The majority of the 4500 grievances dealt with one of the following issues:
- An allegation of delayed retroactive payments with a request for interest owing;
- An allegation of failure to pay appropriate holiday pay for Good Friday and Easter Monday;
- Entitlement to call back;
- On-Call and Standby issues for emergency workers.
Those matters were separately litigated at the Grievance Settlement Board and decisions either have been issued or are pending.
In accordance with the agreement of the parties a number of hearing days were scheduled to hear and determine the outstanding strike related grievances. Many of the grievances have been resolved through mediation. This is a further decision dealing with those matters.

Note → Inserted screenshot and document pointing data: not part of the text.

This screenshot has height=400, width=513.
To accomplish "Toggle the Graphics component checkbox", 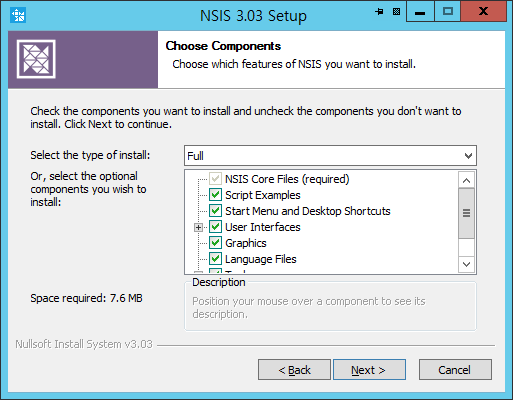I will [x=215, y=243].
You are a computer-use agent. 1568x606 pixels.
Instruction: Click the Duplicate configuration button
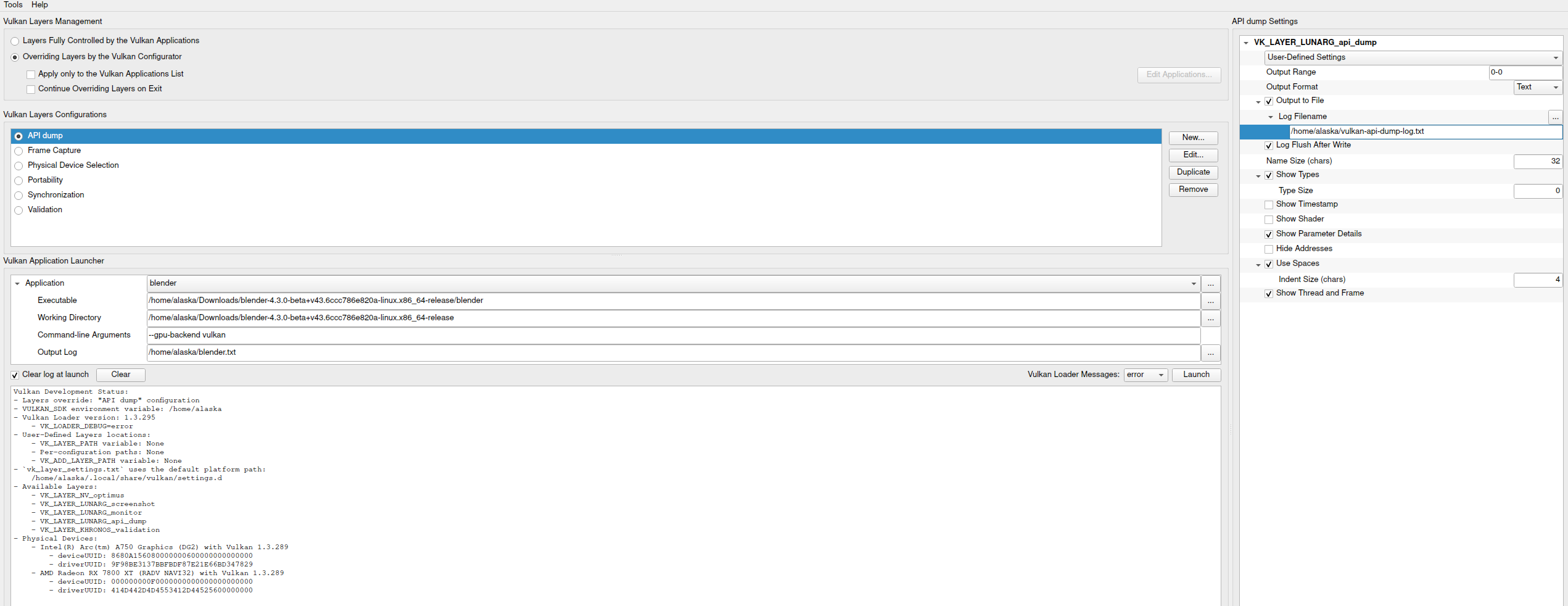click(x=1193, y=172)
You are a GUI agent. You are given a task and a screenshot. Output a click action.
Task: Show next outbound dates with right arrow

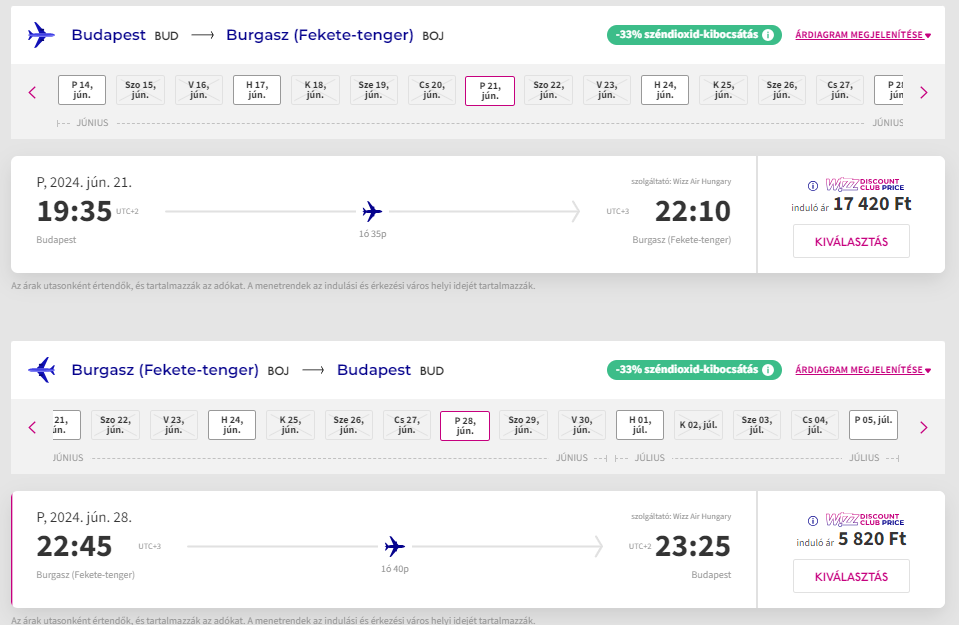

Mr. Gawrylash is a Correctional Officer working at Sprucedale Detention Centre. Immediately prior to the strike he had been working in the accommodated position of Temporary Absence Program Coordinator. His name was not included in the draw for essential and emergency workers. It is this failure to be given an opportunity to work during the legal strike that he grieved.
Richard Dunlop is a Steam Plant Engineer who was, prior to the strike, being accommodated as a Security Officer at Quinte Detention Centre. The position of Security Officer was non-essential during the strike.
Carl Herrman is a Correctional Officer who was being accommodated as a Records Clerk. Joe Garisto is a Maintenance Mechanic who was also being accommodated as a Records Clerk. Both grievors work at the Toronto Jail.
In each of these instances it was the grievors' position that his accommodation needs could have and should have been revisited prior to the draw. It was the employer's position that the grievor was not included in the draw for two reasons. Firstly, the parties agreed that the accommodated positions were not essential work. Secondly, if the grievor were able to perform work that was different from the modified work they had been performing, each should have provided updated medical information confirming his ability to perform the essential duties of the Correctional Officer position. The failure of the grievors to provide this information left the Employer with no alternative but to exclude them from the draw.
In my view the Employer was under no obligation to schedule the grievor in a work assignment other than the most recently agreed upon modified work assignment. Obviously, because the parties agreed that this work was not essential, the grievor had no work to perform during the course of the strike. The grievor asserted that the Employer could have scheduled him to do other work. I disagree. Indeed, if the Employer took it upon itself to utilize the grievor in an assignment other than the agreed upon modified position it would have been improper. While it might have been that the grievors' accommodation needs could have been revisited prior to the commencement of the strike, in the absence of the Employer receiving any revised medical information concerning the grievors' abilities, there was no violation of the collective agreement.
Dated at Toronto this 15^th^ day of March, 2004.